While I don't know the specifics of Lean, I know Rocq and will attempt to answer some of the remaining questions. I look forward to someone else telling me that my intuition from Rocq is completely wrong, so take this all with a grain of salt and read the comments replying to this one.

1) rfl vs doing a proof:

It depends on how your things are defined. For example, consider the function that appends two lists, a classic in functional programming (Here's a refresher: https://stackoverflow.com/a/35442915/2694054 )This is usually defined by recursion. But the details matter: The example in the link is defined by recursion on the first argument. That is, for a concrete first argument, it can evaluate. So it can e.g. evaluate `append [] ys` to `ys` just by unfolding the definition and resolving matches. But for `append xs []` you can not evaluate the `xs` any further because the remaining behavior depends on its concrete shape. So to prove that `append xs [] = xs` you need a proof (by induction).

2) Prop vs Decidable

Prop is a mathematical proposition. For example, the Riemann Hypothesis is a Prop.
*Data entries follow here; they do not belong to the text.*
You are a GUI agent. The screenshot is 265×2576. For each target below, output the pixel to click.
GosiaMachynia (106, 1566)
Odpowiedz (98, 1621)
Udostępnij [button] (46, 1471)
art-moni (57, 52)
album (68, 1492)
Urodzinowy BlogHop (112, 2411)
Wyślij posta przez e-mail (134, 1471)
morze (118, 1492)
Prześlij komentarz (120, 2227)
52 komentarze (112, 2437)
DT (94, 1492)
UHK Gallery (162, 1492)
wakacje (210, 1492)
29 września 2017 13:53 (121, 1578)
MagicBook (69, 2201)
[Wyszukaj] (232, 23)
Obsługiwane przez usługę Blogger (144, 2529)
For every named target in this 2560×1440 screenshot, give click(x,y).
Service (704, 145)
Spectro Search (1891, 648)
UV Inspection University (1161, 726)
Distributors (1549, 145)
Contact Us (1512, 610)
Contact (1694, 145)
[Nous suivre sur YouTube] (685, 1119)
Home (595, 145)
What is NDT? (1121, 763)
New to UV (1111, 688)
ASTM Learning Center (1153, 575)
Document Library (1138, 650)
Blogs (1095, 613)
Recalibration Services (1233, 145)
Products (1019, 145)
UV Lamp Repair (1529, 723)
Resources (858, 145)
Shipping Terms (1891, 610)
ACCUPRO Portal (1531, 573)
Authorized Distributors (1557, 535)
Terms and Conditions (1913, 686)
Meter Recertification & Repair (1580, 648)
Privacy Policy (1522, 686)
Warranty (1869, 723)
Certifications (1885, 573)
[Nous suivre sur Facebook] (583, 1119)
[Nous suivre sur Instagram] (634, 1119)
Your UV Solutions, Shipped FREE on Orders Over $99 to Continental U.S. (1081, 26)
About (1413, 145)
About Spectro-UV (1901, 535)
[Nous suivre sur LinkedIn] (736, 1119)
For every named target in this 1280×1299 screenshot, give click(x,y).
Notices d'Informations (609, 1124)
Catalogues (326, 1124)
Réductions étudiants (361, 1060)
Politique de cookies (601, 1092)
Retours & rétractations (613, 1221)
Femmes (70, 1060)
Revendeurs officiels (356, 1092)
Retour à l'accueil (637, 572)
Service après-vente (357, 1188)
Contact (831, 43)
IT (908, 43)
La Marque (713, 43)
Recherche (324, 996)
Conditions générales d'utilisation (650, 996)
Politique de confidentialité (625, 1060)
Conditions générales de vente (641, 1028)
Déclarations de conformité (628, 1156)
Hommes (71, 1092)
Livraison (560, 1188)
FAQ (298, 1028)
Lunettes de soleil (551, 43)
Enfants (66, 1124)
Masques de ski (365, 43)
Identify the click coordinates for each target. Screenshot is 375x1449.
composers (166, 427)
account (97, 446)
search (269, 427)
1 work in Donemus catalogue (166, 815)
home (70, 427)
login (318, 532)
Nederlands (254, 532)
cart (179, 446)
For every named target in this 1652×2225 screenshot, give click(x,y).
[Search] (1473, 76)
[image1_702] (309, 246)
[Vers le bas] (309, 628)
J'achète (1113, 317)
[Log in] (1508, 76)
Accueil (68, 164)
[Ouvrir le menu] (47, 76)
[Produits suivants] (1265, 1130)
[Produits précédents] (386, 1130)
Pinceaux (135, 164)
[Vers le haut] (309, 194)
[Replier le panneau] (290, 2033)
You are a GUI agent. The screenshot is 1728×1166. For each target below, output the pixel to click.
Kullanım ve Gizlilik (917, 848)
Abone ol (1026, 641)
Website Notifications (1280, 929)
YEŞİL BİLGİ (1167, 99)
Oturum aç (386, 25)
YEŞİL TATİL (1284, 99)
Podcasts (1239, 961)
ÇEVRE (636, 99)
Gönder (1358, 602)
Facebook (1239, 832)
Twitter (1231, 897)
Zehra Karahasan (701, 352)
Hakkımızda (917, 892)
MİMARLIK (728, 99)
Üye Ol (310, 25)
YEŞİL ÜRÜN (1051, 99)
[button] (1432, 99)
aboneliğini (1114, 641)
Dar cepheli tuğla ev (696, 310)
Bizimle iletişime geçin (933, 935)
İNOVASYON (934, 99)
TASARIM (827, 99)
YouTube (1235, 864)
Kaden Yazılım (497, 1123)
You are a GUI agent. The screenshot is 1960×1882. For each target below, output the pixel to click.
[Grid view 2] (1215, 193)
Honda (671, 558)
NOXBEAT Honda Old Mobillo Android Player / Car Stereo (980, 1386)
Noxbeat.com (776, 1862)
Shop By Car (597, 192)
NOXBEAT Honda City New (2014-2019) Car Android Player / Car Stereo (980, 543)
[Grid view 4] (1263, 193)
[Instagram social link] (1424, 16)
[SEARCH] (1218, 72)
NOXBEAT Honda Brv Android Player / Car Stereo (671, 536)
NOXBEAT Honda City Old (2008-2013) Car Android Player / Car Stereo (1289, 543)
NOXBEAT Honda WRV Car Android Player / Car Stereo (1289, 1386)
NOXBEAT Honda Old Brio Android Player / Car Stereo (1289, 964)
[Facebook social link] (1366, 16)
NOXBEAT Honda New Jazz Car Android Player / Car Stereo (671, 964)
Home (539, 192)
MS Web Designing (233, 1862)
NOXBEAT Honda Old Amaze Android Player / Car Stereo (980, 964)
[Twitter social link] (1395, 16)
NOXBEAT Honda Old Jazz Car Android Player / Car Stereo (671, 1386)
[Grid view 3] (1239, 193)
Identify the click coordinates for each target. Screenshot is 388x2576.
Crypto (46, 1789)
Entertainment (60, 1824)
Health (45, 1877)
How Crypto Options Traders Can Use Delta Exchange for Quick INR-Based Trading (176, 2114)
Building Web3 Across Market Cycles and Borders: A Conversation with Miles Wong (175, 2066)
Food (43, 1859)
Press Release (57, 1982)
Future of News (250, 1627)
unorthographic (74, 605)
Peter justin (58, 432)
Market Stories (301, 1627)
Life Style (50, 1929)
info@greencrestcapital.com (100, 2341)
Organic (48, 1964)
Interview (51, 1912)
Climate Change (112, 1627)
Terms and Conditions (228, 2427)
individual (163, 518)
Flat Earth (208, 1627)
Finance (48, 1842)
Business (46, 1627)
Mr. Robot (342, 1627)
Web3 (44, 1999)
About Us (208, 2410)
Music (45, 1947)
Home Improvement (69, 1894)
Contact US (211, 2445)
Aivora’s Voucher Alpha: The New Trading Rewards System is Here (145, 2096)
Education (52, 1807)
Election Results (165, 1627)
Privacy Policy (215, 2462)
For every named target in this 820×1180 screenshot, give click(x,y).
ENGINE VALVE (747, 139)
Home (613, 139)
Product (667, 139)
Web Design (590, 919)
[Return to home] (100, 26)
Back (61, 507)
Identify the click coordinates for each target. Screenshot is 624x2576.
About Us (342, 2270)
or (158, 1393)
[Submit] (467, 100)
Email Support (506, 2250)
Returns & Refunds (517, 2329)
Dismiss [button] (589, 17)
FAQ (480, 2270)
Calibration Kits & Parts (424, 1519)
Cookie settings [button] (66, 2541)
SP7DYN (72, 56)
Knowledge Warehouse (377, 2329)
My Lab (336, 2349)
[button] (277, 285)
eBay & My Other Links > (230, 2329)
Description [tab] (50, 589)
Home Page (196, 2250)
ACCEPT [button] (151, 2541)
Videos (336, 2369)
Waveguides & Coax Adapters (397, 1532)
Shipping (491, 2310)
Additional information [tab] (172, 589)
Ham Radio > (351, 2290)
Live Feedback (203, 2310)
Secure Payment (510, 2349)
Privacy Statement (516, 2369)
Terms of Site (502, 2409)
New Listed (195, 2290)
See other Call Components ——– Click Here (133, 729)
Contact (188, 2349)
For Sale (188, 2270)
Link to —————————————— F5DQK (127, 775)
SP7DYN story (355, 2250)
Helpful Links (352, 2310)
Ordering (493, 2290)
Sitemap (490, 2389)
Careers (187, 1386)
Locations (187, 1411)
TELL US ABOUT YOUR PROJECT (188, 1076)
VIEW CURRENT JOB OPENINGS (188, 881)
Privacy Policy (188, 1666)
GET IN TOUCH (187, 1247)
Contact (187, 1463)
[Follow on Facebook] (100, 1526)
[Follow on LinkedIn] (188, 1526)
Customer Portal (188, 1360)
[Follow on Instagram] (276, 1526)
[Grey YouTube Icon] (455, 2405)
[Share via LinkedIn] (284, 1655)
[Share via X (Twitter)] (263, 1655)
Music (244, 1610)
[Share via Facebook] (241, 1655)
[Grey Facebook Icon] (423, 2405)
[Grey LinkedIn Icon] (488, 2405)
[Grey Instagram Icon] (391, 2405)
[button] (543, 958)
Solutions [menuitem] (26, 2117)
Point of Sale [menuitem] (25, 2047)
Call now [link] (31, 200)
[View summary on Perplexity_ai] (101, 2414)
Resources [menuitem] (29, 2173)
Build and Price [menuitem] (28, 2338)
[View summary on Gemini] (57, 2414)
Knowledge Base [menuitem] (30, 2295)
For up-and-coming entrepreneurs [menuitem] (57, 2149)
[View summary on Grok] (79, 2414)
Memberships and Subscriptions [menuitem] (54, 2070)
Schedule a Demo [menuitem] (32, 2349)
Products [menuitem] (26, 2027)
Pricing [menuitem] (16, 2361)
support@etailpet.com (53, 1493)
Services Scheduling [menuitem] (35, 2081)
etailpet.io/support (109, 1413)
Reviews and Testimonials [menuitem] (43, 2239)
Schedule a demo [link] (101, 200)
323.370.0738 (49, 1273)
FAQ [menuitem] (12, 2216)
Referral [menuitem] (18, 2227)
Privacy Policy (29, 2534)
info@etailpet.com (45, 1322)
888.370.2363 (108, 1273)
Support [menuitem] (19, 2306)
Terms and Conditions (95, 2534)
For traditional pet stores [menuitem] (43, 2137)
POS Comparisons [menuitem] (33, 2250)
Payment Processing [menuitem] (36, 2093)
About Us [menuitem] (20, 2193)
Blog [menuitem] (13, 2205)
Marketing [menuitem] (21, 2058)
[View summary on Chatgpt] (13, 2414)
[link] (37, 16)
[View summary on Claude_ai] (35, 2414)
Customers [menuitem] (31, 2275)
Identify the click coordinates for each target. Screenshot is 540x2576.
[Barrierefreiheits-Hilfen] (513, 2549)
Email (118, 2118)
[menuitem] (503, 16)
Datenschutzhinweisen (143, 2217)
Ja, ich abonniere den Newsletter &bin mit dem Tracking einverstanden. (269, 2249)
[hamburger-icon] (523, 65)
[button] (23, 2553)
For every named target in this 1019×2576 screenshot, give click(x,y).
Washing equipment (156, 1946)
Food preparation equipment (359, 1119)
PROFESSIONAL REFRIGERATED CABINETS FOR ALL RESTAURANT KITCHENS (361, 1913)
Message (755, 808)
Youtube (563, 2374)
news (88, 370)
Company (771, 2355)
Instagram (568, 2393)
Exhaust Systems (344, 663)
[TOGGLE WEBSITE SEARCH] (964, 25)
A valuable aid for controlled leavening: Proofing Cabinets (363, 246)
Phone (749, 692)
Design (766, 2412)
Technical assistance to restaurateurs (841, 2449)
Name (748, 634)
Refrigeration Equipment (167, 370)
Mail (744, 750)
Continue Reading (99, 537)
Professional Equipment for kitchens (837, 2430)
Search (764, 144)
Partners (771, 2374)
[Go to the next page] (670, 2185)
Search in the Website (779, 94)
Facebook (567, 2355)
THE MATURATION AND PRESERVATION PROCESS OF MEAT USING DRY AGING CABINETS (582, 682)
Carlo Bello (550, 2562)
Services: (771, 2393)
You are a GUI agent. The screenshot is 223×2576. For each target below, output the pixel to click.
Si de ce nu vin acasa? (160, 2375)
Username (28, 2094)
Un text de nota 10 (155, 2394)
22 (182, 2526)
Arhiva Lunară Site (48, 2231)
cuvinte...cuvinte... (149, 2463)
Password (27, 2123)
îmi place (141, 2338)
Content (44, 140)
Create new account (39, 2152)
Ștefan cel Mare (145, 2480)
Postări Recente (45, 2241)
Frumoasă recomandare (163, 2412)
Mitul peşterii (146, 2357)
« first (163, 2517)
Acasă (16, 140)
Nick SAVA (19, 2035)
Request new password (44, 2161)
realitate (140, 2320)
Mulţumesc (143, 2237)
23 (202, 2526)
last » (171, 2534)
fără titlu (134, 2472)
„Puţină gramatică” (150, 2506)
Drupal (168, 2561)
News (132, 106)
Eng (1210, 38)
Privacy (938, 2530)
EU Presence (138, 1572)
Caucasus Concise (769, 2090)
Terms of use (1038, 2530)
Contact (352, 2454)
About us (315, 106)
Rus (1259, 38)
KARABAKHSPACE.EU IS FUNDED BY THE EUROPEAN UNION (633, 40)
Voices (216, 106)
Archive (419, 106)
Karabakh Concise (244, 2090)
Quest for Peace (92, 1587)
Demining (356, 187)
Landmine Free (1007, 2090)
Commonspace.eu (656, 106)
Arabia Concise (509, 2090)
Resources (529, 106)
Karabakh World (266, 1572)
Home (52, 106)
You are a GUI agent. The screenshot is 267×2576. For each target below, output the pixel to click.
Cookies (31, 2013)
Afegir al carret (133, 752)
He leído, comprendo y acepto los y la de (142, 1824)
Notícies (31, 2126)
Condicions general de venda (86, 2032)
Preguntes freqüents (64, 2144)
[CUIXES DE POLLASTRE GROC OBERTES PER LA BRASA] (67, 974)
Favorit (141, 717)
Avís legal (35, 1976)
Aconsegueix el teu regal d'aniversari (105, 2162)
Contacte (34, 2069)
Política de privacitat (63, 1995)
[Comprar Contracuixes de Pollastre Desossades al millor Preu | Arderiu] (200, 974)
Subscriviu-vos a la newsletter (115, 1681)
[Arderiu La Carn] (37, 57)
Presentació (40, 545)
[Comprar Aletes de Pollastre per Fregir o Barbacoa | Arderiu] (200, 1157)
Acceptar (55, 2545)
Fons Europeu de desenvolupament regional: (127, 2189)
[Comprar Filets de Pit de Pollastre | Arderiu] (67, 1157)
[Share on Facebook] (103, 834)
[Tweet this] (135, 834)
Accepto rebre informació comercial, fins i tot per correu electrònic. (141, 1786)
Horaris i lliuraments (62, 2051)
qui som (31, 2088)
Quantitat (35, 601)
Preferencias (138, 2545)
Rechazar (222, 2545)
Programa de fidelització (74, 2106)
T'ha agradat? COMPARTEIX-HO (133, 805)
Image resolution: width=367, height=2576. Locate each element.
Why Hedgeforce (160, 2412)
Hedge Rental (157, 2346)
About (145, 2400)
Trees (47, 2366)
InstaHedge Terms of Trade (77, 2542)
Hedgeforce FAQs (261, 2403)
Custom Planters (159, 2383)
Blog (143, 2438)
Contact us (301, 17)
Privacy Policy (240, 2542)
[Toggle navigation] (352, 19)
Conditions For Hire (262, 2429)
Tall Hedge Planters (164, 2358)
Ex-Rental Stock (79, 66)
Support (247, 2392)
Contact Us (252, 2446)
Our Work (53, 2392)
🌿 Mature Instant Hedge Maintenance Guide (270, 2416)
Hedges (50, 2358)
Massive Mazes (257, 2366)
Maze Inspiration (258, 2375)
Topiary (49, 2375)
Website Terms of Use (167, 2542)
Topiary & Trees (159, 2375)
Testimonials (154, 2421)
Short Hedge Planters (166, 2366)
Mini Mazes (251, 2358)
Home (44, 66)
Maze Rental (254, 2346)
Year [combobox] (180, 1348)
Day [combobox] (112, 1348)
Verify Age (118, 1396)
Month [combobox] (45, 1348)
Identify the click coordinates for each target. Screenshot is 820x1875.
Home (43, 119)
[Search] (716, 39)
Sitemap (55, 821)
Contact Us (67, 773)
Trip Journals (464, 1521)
But a decidable Proposition is one for which you can write a program that knows if it is true or false. And you need to actually write this program, and prove it correct. So currently the Riemann Hypothesis is not decidable, because no one figured out how to write that program yet. (It will be a simple `return true` or `return false`, but which??) This mostly shows up for something like `forall x y, decidable (x = y)` which allows you to say that for any two numbers you can decide if they are equal or not. You can then use this when you actually do functional programming in Lean and actually want to run the program on concrete inputs.

The remaining two questions are more specific to Lean's engineering so I won't even attempt to answer that.